Abstract

Study of the lexicon of the Latin language has been pursued since at least the late Republic, but the modern scientific footing on which it rests is largely the product of 19th-century advances in the stemmatic method of textual criticism and the emergent understanding of the relationships among the Indo-European languages. Arguments about linguistic change and especially etymology and synonymity were vigorously pursued by Roman scholars such as Varro (Marcus Terentius Varro) and Verrius Flaccus (Marcus Verrius Flaccus), who were heirs to Greek philosophical theories about the relative influence of anomaly and analogy as catalysts for linguistic change.
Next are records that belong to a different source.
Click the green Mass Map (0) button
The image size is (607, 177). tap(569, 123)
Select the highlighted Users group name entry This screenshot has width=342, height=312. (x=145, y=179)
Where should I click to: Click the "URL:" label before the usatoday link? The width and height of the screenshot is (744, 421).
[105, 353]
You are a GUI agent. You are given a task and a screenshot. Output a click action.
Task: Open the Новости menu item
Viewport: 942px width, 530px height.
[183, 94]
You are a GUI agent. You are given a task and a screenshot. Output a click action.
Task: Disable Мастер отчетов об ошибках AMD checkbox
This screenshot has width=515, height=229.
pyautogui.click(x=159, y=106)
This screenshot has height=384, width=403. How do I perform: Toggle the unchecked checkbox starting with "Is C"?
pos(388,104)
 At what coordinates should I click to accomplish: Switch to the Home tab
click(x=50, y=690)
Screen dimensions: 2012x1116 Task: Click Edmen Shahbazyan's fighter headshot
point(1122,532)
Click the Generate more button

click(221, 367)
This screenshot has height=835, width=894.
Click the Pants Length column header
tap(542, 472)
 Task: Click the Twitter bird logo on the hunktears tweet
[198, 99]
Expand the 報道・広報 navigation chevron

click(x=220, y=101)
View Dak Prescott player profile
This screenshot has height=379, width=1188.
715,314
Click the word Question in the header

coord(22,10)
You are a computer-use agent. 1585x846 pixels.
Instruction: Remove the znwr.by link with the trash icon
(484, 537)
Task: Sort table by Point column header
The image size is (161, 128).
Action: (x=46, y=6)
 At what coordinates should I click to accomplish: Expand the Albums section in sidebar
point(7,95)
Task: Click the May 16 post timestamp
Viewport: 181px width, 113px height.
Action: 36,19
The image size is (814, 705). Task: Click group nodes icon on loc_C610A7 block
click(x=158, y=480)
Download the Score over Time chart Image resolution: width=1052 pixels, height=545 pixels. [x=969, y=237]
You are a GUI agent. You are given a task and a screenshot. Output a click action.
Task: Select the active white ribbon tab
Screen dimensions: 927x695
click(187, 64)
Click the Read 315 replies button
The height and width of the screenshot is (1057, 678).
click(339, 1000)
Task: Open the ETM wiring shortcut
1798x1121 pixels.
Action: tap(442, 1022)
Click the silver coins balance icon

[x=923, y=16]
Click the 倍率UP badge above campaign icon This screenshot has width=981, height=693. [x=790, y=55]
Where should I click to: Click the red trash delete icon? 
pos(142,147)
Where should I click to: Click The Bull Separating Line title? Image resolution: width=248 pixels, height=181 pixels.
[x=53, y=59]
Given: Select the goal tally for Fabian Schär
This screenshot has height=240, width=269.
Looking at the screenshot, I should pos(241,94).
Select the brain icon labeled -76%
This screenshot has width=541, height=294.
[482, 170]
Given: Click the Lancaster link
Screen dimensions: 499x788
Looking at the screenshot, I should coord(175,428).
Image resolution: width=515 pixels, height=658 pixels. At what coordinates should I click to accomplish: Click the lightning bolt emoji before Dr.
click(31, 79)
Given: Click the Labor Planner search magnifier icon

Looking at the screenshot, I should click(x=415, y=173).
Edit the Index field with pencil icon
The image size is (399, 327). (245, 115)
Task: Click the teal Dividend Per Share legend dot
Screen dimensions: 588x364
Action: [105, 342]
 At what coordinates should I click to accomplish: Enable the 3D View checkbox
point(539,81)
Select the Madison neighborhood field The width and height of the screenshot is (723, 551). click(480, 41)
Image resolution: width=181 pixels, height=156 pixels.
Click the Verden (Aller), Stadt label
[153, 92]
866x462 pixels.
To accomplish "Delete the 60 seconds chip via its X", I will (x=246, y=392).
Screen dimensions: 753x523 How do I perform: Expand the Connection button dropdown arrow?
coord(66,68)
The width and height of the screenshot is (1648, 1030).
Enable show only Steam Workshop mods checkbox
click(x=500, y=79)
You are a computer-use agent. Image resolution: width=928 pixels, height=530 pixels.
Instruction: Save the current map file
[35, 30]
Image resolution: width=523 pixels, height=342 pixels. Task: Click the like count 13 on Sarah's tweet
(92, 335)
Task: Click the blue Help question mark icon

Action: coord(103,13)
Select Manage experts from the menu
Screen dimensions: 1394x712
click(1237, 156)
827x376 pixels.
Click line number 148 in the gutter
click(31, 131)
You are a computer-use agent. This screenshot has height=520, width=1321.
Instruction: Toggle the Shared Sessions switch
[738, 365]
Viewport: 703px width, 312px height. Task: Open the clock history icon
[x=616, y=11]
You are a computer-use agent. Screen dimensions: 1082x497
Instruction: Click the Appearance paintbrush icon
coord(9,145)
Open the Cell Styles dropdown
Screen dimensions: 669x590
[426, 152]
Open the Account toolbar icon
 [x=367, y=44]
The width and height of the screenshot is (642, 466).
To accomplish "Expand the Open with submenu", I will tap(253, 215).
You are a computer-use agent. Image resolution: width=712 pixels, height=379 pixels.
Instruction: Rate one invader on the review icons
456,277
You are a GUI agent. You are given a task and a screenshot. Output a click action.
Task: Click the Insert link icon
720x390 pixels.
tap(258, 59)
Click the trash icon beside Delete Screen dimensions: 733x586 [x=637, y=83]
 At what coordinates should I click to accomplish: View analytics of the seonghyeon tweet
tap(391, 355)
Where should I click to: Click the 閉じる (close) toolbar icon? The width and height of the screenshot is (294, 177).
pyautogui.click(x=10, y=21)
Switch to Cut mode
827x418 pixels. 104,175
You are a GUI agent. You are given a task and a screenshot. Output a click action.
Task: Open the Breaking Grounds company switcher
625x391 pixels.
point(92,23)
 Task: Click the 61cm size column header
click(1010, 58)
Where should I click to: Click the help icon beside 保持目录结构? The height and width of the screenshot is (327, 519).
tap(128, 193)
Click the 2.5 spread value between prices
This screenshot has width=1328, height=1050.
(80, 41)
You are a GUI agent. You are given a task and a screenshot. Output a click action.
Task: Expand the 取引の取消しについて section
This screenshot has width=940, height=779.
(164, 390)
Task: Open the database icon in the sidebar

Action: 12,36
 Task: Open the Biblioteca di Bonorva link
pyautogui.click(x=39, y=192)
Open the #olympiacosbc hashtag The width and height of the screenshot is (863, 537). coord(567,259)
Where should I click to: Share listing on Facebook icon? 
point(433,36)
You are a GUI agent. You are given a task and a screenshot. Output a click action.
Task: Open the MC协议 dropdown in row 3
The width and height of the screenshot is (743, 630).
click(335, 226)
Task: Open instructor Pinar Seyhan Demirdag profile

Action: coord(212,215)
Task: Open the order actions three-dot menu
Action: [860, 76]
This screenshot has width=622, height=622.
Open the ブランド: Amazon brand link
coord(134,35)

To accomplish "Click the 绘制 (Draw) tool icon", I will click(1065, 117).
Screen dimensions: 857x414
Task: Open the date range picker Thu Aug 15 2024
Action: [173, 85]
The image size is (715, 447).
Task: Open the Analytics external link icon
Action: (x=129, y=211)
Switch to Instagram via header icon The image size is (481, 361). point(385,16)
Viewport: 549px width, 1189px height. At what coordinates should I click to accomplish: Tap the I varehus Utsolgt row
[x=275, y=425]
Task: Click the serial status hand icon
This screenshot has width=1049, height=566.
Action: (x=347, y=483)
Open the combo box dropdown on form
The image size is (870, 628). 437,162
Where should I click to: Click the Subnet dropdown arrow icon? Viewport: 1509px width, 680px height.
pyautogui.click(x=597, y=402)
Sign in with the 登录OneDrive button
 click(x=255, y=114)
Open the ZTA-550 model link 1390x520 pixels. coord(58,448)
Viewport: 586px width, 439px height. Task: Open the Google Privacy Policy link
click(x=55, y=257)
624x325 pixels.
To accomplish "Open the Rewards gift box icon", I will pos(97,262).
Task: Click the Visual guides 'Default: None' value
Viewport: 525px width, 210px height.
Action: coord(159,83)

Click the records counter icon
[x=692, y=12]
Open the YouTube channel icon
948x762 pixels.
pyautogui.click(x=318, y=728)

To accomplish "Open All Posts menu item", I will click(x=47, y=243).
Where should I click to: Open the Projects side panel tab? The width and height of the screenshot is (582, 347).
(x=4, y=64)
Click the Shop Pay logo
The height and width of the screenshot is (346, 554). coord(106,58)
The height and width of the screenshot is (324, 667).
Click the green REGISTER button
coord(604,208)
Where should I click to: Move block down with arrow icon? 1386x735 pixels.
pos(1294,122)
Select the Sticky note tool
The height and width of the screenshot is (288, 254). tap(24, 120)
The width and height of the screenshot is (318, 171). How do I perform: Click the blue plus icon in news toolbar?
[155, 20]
From the Antonine period onward, antiquarian impulses combined with notions of linguistic purity to prompt the collection and explication of rare or obsolete words. Collections of etymologies, many of them fanciful, and the didactic habit of compiling glosses to aid first- or second-language learners monopolized lexicographical study into the High Middle Ages. The gradual adoption of alphabetical order made it possible to treat dictionaries as works of reference. In the Renaissance the study of ancient texts was established on a more substantial foundation, and lexicography began to shed its reliance on etymology and glosses. The Early Modern period saw the development of the notion that a dictionary of classical Latin should be based on the entire range of sources, both literary and epigraphic. Such a project is finally being attempted by the Thesaurus Linguae Latinae Project. Lexicographical method continues to evolve, as is evident from a comparison of earlier and later fascicles of the Thesaurus Linguae Latinae (TLL), and so does our appreciation of what a really comprehensive dictionary enables us to do with Latin texts.